I. Les « articles essentiels » de la Cour Suprême
Afin de présenter sa philosophie judiciaire, sa logique de pensée et ses méthodes de jugement dans les affaires de propriété intellectuelle impliquant de la technicité et dans les affaires de monopole, le Tribunal de la propriété intellectuelle de la Cour populaire suprême de Chine (ci-après Cour suprême) a sélectionné 48 affaires typiques parmi les 3 460 affaires jugées en 2021 et en a extrait 55 articles essentiels de jugement, afin de former le « Résumé des articles essentiels de jugement du Tribunal de la propriété intellectuelle de la Cour populaire suprême (2021) » (ci-après dénommé « Résumé des articles essentiels de jugement (2021) »), officiellement publié le 28 février 2022.
Parmi ces 55 articles, l’article 30 porte sur la charge de la preuve relative à la propriété d’un brevet, dans le cas où ce dernier a été obtenu en améliorant des solutions techniques d’autrui, non divulguées.
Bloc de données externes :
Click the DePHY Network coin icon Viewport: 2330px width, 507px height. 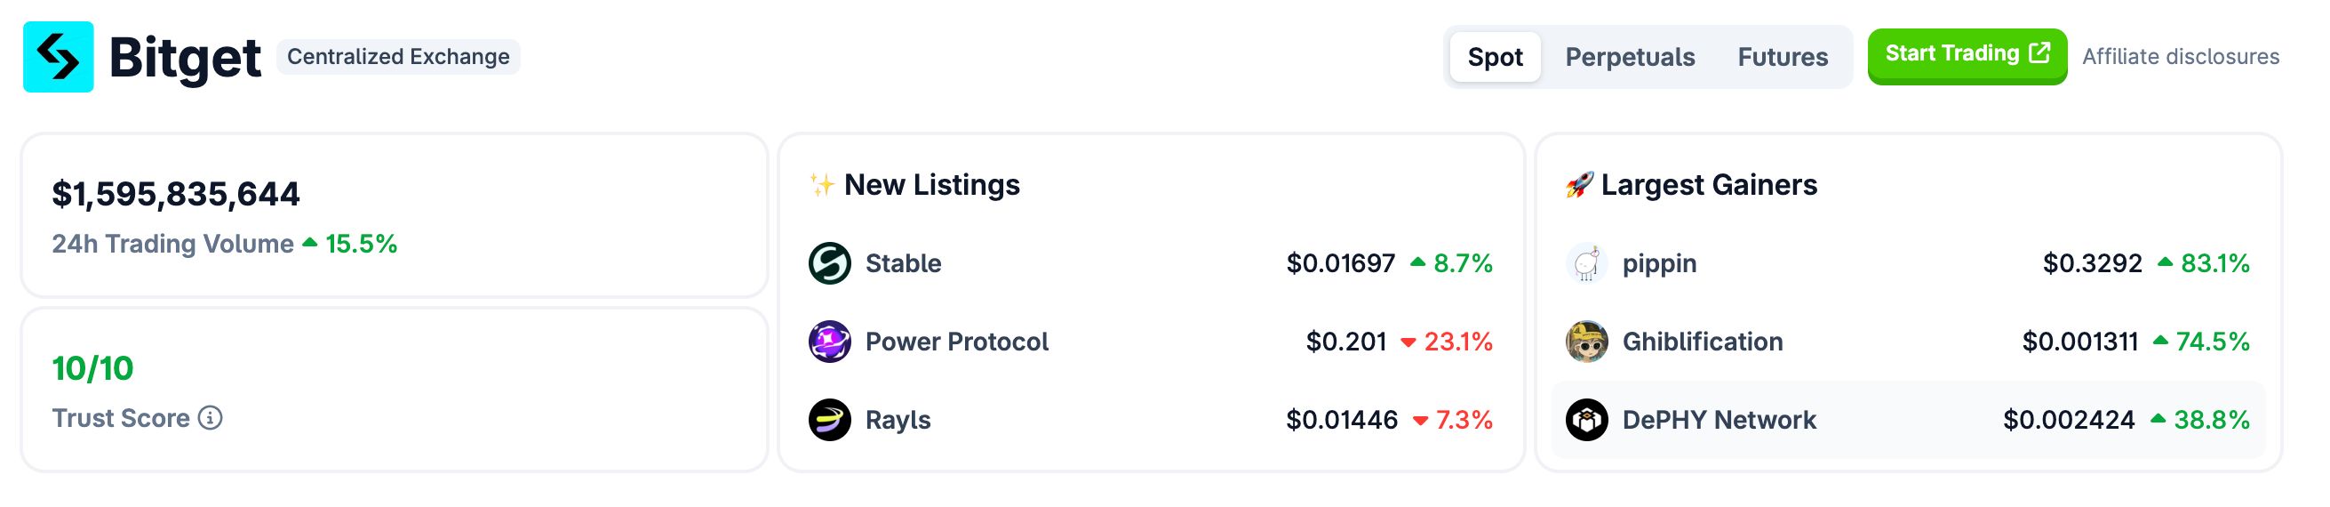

Article 30 – numéro de l’affaire : (2020) Cour suprême Zhimin Zhong n° 1293
[Essentiel du jugement] Lorsque le plaignant prétend que le brevet en question, délivré au nom du défendeur, appartient à lui-même au motif que ce brevet a été rédigé sur la base de solutions techniques non publiées du plaignant, il doit fournir des preuves pour prouver que le brevet en question provient effectivement des solutions techniques non publiées réalisées antérieurement par le plaignant, et que le défendeur avait la possibilité de prendre connaissance de ces solutions techniques avant la date de dépôt du brevet en question ; si le défendeur prétend qu’il a amélioré les solutions techniques du plaignant et bénéficie donc du droit de brevet en question, il doit au moins prouver ou expliquer raisonnablement que le brevet en question est différent des solutions techniques du plaignant, et que les différences constituent les caractéristiques de fond et les progrès du brevet en question.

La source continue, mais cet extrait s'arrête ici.